Directions for this task:
Return every record below exactly.

==================================================

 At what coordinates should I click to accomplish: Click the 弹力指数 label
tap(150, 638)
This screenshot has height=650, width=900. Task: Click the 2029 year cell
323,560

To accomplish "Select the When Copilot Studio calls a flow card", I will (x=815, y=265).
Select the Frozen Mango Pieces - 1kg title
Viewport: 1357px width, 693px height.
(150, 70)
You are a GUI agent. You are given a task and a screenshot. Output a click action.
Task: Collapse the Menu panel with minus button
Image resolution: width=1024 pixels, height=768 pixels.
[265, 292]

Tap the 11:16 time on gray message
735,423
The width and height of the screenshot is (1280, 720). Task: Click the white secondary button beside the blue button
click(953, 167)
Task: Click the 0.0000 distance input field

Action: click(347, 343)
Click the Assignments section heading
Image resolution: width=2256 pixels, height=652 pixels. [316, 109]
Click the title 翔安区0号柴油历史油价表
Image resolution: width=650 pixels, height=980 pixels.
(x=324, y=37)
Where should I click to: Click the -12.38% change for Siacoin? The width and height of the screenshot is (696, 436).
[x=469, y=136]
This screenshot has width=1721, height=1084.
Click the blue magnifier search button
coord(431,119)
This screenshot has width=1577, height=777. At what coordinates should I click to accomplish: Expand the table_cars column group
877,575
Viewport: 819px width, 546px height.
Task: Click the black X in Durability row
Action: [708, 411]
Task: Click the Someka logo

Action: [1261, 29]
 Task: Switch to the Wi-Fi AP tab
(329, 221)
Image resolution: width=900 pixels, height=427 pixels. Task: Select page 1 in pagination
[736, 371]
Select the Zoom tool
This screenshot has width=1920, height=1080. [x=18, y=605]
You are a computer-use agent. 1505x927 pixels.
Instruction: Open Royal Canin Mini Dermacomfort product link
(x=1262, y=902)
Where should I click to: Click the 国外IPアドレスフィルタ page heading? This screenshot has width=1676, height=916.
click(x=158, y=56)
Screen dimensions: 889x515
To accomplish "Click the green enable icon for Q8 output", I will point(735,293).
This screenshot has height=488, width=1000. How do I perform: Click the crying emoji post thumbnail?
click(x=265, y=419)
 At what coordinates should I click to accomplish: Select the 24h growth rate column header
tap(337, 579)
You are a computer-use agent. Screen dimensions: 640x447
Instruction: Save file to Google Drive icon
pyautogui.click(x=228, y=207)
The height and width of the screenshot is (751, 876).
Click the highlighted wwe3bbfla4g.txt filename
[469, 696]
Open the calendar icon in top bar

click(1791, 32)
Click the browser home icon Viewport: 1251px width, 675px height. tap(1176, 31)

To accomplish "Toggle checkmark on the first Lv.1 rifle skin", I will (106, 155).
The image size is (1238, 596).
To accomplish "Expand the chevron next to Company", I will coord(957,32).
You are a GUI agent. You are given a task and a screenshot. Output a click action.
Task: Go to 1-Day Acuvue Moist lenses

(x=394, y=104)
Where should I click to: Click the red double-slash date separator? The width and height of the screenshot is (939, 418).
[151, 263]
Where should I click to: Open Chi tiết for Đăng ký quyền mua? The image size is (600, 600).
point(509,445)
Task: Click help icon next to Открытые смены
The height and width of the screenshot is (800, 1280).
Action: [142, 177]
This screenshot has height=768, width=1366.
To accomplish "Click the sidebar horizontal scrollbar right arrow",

==================================================

Task result:
 At what coordinates should I click to accomplish: Click the 弹力指数 label
tap(150, 638)
This screenshot has height=650, width=900. Task: Click the 2029 year cell
323,560

To accomplish "Select the When Copilot Studio calls a flow card", I will (x=815, y=265).
Select the Frozen Mango Pieces - 1kg title
Viewport: 1357px width, 693px height.
(150, 70)
You are a GUI agent. You are given a task and a screenshot. Output a click action.
Task: Collapse the Menu panel with minus button
Image resolution: width=1024 pixels, height=768 pixels.
[265, 292]

Tap the 11:16 time on gray message
735,423
The width and height of the screenshot is (1280, 720). Task: Click the white secondary button beside the blue button
click(953, 167)
Task: Click the 0.0000 distance input field

Action: click(347, 343)
Click the Assignments section heading
Image resolution: width=2256 pixels, height=652 pixels. [316, 109]
Click the title 翔安区0号柴油历史油价表
Image resolution: width=650 pixels, height=980 pixels.
(x=324, y=37)
Where should I click to: Click the -12.38% change for Siacoin? The width and height of the screenshot is (696, 436).
[x=469, y=136]
This screenshot has width=1721, height=1084.
Click the blue magnifier search button
coord(431,119)
This screenshot has width=1577, height=777. At what coordinates should I click to accomplish: Expand the table_cars column group
877,575
Viewport: 819px width, 546px height.
Task: Click the black X in Durability row
Action: [708, 411]
Task: Click the Someka logo

Action: [1261, 29]
 Task: Switch to the Wi-Fi AP tab
(329, 221)
Image resolution: width=900 pixels, height=427 pixels. Task: Select page 1 in pagination
[736, 371]
Select the Zoom tool
This screenshot has width=1920, height=1080. [x=18, y=605]
You are a computer-use agent. 1505x927 pixels.
Instruction: Open Royal Canin Mini Dermacomfort product link
(x=1262, y=902)
Where should I click to: Click the 国外IPアドレスフィルタ page heading? This screenshot has width=1676, height=916.
click(x=158, y=56)
Screen dimensions: 889x515
To accomplish "Click the green enable icon for Q8 output", I will point(735,293).
This screenshot has height=488, width=1000. How do I perform: Click the crying emoji post thumbnail?
click(x=265, y=419)
 At what coordinates should I click to accomplish: Select the 24h growth rate column header
tap(337, 579)
You are a computer-use agent. Screen dimensions: 640x447
Instruction: Save file to Google Drive icon
pyautogui.click(x=228, y=207)
The height and width of the screenshot is (751, 876).
Click the highlighted wwe3bbfla4g.txt filename
[469, 696]
Open the calendar icon in top bar

click(1791, 32)
Click the browser home icon Viewport: 1251px width, 675px height. tap(1176, 31)

To accomplish "Toggle checkmark on the first Lv.1 rifle skin", I will (106, 155).
The image size is (1238, 596).
To accomplish "Expand the chevron next to Company", I will coord(957,32).
You are a GUI agent. You are given a task and a screenshot. Output a click action.
Task: Go to 1-Day Acuvue Moist lenses

(x=394, y=104)
Where should I click to: Click the red double-slash date separator? The width and height of the screenshot is (939, 418).
[151, 263]
Where should I click to: Open Chi tiết for Đăng ký quyền mua? The image size is (600, 600).
point(509,445)
Task: Click help icon next to Открытые смены
The height and width of the screenshot is (800, 1280).
Action: [142, 177]
This screenshot has height=768, width=1366.
To accomplish "Click the sidebar horizontal scrollbar right arrow",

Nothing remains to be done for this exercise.